(READ IN FEBRUARY)
Ah, yes, the ending of this book. There are so many fine details of plot that stood out to me and that I still don’t know what to think of.
Irrylath’s feelings for Aeriel. Based on his protestations, he seems to feel he loved her.
Then there’s the allusion that Aeriel keeps claiming he’s hers. This is comparable to what the Water Witch kept saying. But in the end, Aeriel had to let him go. Set him free.
And then there’s Aeriel and Erin’s friendship. Why does Erin love her so much? We don’t see them spending much time together. Or is that the point? Erin loves her so quickly and is so loyal even after knowing her such a short time, so why doesn’t Irrylath?
But doesn’t he have his own internal demons to wrestle with?
Why is it all right for Erin to accompany Aeriel and not Irrylath? Well, he can’t because of his promise to the Avacorlon, but why won’t Erin’s company distract her? Can only romance distract someone?
Oriencer’s goals, her talks with Aeriel. The subtly, the language. Sympathy for the Witch.
Who has power. Does Aeriel have a say in what happens to her. Does she even want to become Ravenna’s heir? Well, she wouldn’t want the world to die. That was her motivation in book one. Where do the creatures created on the moon stand in terms of autonomy.
Gratified to see everyone fighting against the witch after the first two books.
What is humanity. What is life. The soul can be put in new bodies. Science plus magic. Mentions of science, such as water, but described differently. Beads of color correlate to molecules?
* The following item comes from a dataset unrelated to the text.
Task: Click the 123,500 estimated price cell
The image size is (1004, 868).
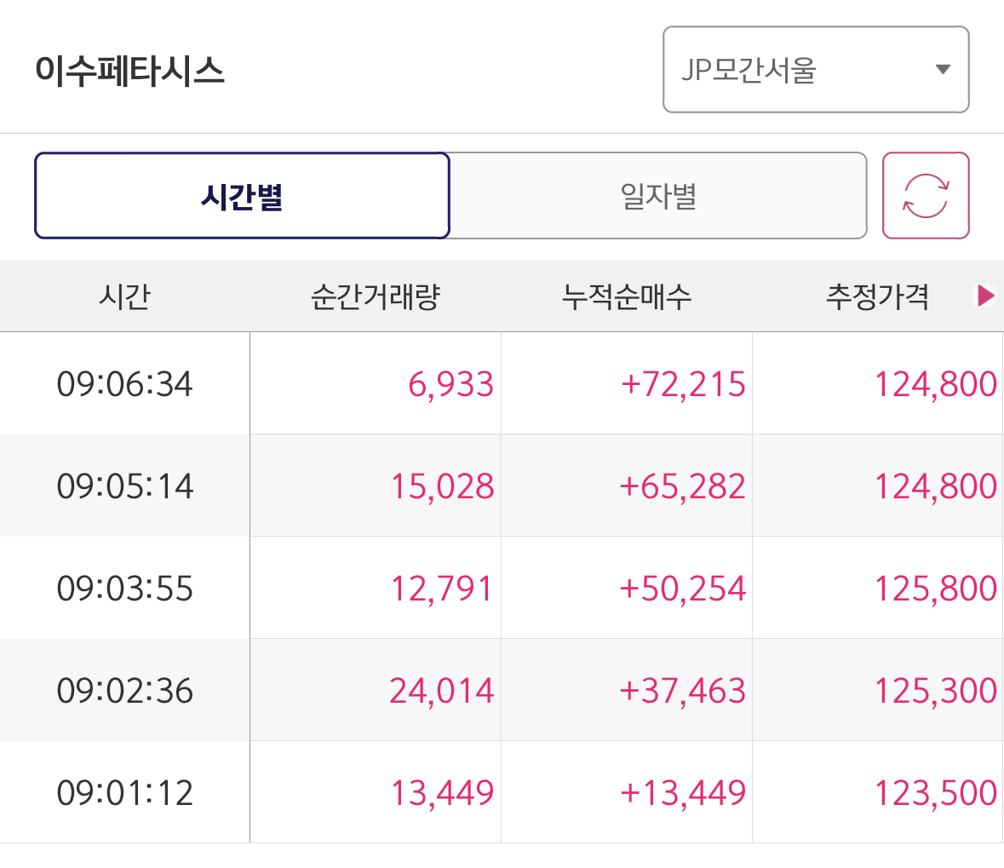Action: tap(935, 793)
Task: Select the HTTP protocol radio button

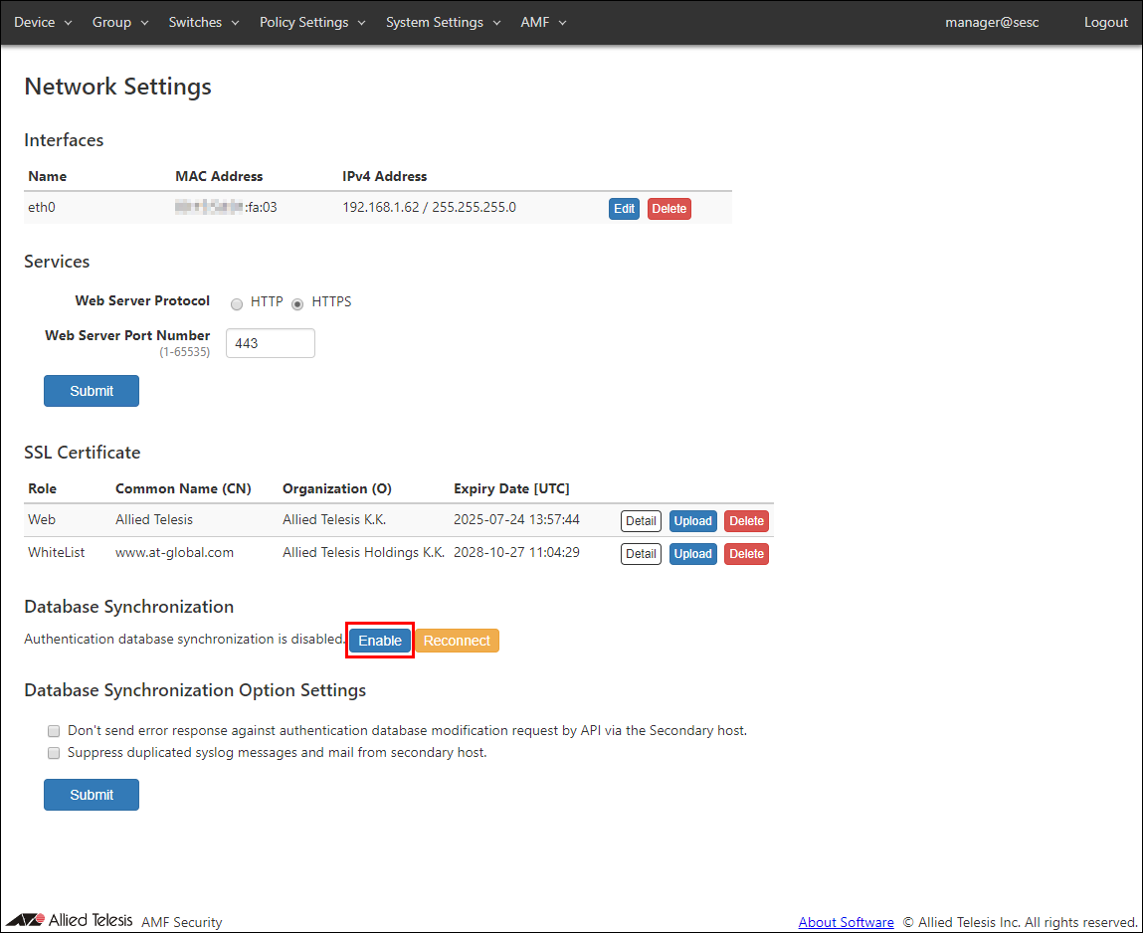Action: point(237,303)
I misremembered her chain. I thought it was a sign she was a golem not that the chain from the pearl was fused to her.
Her situation at the end is the inverse of Irrylath’s. He wanted to avoid her because he felt she saw everything that made him wrong, all his mistakes, all his inhuman crimes. Aeriel feels just as inhuman, since she can no longer die.
What does Irrylath think of all this? Is his interest in Aeriel simply the result of having her heart? Does he have more of a hero-worship complex for her? (Quote). She tries to tell him he is brave but he doesn’t seem to want to listen. Why is Sabr so desirous of claiming Irrylath? I assume she loves him but we don’t see it. I can believe by the end that Aeriel does still love Irrylath. In a way, she takes the final step in freeing him. How did sharing hearts a/effect their relationship?
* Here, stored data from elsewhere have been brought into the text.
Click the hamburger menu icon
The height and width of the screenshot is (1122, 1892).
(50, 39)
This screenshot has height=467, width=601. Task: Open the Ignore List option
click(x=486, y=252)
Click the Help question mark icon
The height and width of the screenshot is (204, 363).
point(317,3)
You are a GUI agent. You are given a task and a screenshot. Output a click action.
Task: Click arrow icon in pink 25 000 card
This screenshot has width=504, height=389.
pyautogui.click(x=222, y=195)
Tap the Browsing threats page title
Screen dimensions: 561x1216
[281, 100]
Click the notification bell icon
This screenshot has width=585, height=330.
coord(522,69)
Irrylath seems very…emotionally reckless. He’s passionate and sporadic. I wonder if some of it has to do with how he was raised and how, when he became human, he still seemed to be a six year old. His growth into an adult is complicated. He has a lot of stuff (the witch’s torture, mistrued interpretations of love, stunted maturity, manipulated memories, abandonment, guilt over crimes he did not realize he committed or would not have wished to such as killing the Avacorlon and drinking the blood and hearts of thirteen maidens) to deal with. I’m not entirely sure I can see Sabr helping with that. She might sincerely care but I don’t know anything about her so I can’t say if she would help heal him.
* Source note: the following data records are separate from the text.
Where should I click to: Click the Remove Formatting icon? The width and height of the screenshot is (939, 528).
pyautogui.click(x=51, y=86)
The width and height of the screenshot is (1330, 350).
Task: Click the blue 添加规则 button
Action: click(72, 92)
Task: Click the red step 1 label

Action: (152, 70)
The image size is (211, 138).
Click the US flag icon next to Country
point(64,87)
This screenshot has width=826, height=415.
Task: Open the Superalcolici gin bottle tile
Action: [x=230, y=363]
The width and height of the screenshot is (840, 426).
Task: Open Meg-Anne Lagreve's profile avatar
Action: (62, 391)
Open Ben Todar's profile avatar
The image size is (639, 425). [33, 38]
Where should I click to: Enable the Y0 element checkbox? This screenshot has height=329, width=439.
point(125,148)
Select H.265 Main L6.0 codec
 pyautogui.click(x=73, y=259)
And what of Erin? I always remembered that her friend came with her. Why is she so loyal and in love with Aeriel? Because she saved her? Because she relates to her, since neither of them have homes? And why does Aeriel care about her?
Time that could have been spend on them was spent on Aeriel being drugged in Pirs and them being connectedthrough the sword and pearl. Is it because she never gave up anything for Erin? Because Erin is her shadow, the part of her she cannot leave behind. Even while she learns Ravenna’s secrets and mends the world, Erin will not compromise her attention. She will not be alone. Doesn’t this implicate that romance takes more concentration away from other duties than friendship? Do I think that’s true? I’m not sure.
I definitely see some influence here. The renunciation of romance in exchange for friendship. Not precisely for friendship, but that relationship survives the change in the protagonist as they move into a new awareness or sense of self (Anthy*, Aladdin).
After the Witch’s defeat there is strong sense of a renewed world. There is rain. The world has changed. There is a strong change of the environment. The story shows the changes that have resulted from the Witch’s defeat. It feels like the world now belongs to those who were made there. Which is kind of what the remnant of Ravenna tells Aeriel. It is a new world but it still needs work.
*although I’m hesitant to use her as an example as its been taught to me that their relationship is not friendly, or if it is, it is also romantic in potential. (This kind of makes me wonder why very powerful friendships can lend to romantic interpretation. Not that that’s bad, but why can’t two people love each other so much, with the same devotion, constancy, and passion of what people consign to romantic and sexual relationships, and have it be neither romantic or sexual? I guess I’d just like more relationships like that.)